As with all systematic reviews conforming to PRISMA, there were two main investigators who decided which articles to include in the review and a third to reach consensus if there was disagreement about which article should be included.

Admission and study selection criteria have been published in full. The review included only RCTs that used exercise as an intervention in older adults living in shared apartments who were older than 60 years and were shown to be frail and cognitively impaired. It is nice to see that the training protocol had to be planned, systematic, structured, targeted, involved repetitive movements, and monitored by a trained professional in order to be considered physical activity. Too often, systematic reviews or research involving exercises fail to adhere to the basic principles of training, immediately reducing the certainty of the results.

Looking at the exclusion criteria, it is interesting to see that studies that used exercises based on Tai Chi were excluded from the review. Tai chi is very popular with health professionals working with the elderly because of its overall benefits. However, it has also been suggested to have memory-protective effects. That being said, tai chi and similar yoga and dance exercise programs for the elderly are often sub-therapeutic as they do not follow the principles of training or are not dosed at the correct intensity on an individual basis. This is probably why this type of exercise has been excluded.
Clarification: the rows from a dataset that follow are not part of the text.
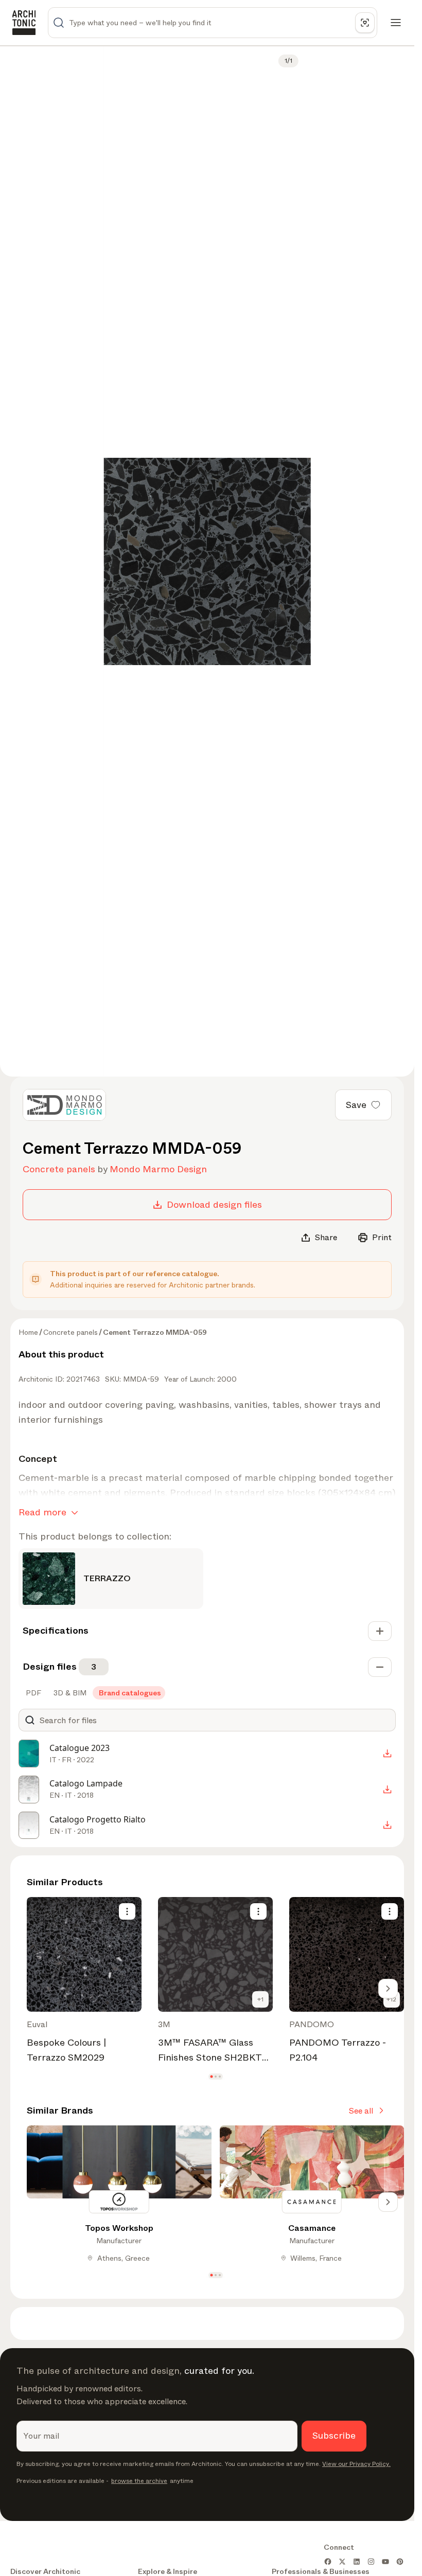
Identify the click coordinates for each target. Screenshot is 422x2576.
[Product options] (127, 1911)
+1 (260, 1999)
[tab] (32, 1693)
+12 (391, 1999)
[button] (211, 2076)
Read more (42, 1512)
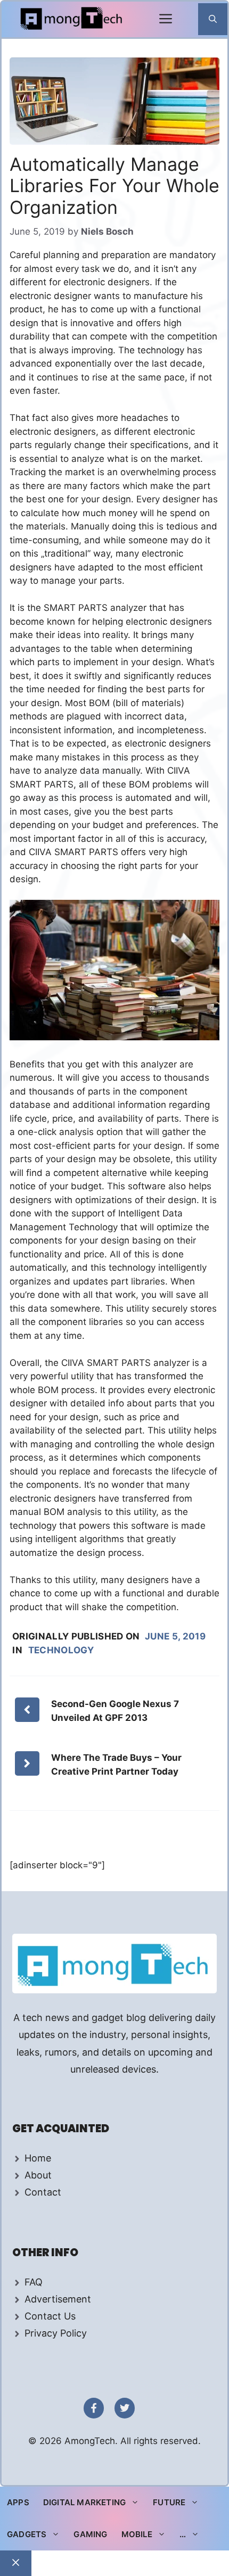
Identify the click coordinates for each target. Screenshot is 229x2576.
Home (37, 2158)
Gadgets (26, 2534)
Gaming (90, 2534)
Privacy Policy (55, 2333)
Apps (18, 2502)
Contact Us (50, 2316)
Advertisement (57, 2299)
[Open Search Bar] (212, 19)
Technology (61, 1650)
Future (169, 2502)
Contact (42, 2192)
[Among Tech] (72, 19)
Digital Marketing (84, 2502)
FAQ (33, 2282)
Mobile (136, 2534)
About (38, 2175)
It should also be noted that research with people with neurodegenerative disorders was excluded from the review. This makes sense because they are based on a pathological affective memory (this includes Alzheimer's dementia).

The frailty was assessed using the Fried & # 39; s phenotype, the Rockwood Frailty Index, the Edmonton Frailty Scale and the modified Physical Performance Test. No conflicts of interest were reported and the research was funded by a Brazilian research grant. The risk of bias was rated using the PEDRO scale. The MMSE was the most commonly used cognitive test, and was the next most common test used with Test Forms A & B and Digital Span Tests. A total of 15 other different tests were used, including different language versions.

The review comprised a total of 665 participants with an average age between 68.7 and 80.3 years. Overall, more women were involved in the process.

Clinical significance and takeaway lessons

Messages to take away

Make sure that aerobic exercise is the major part of your multi-component training plan
Don't underestimate the benefits of the social interaction and routine that exercise offers
Processing speed does not seem to improve with exercise, but with squeezing, mental flexibility, and visuomotor skills.
Aim for at least 150 minutes of exercise per week, but ideally 180 minutes for the most rounded gains.

In summary, it can be said that movement training in people with frailty offers improvements in global cognitive function, the sequencing of mental flexibility and visuomotor skills. Processing speed is unlikely to be of any use, and it is difficult to make definitive conclusions about which type of exercise provides the greatest benefits for cognitive protective skills.

Looking at the breakdown of the various types of exercise used in the articles in the systematic review, the greatest cognitive gains are likely to be related to aerobic components. This also follows a logical biological answer in that aerobic exercise (more than other forms of exercise) improves cerebral blood flow and facilitates neurogenesis, resulting in improved cognitive function. This is clearly a reductionist explanation, but it follows at least some logic.

Within the articles included, there were large differences in the total amount (in minutes) of exercise per week. All training plans included improved cognitive abilities to some degree, but aim for a minimum of 150 minutes per week and ideally 180+ for the roundest cognitive gains.

Social interaction is not a central part of the research protocols, but offers important advantages to older adults with frailty. The sense of routine, social interaction, and commitment to a goal alone bring substantial gains, even though action would not have contributed directly to cognitive gains.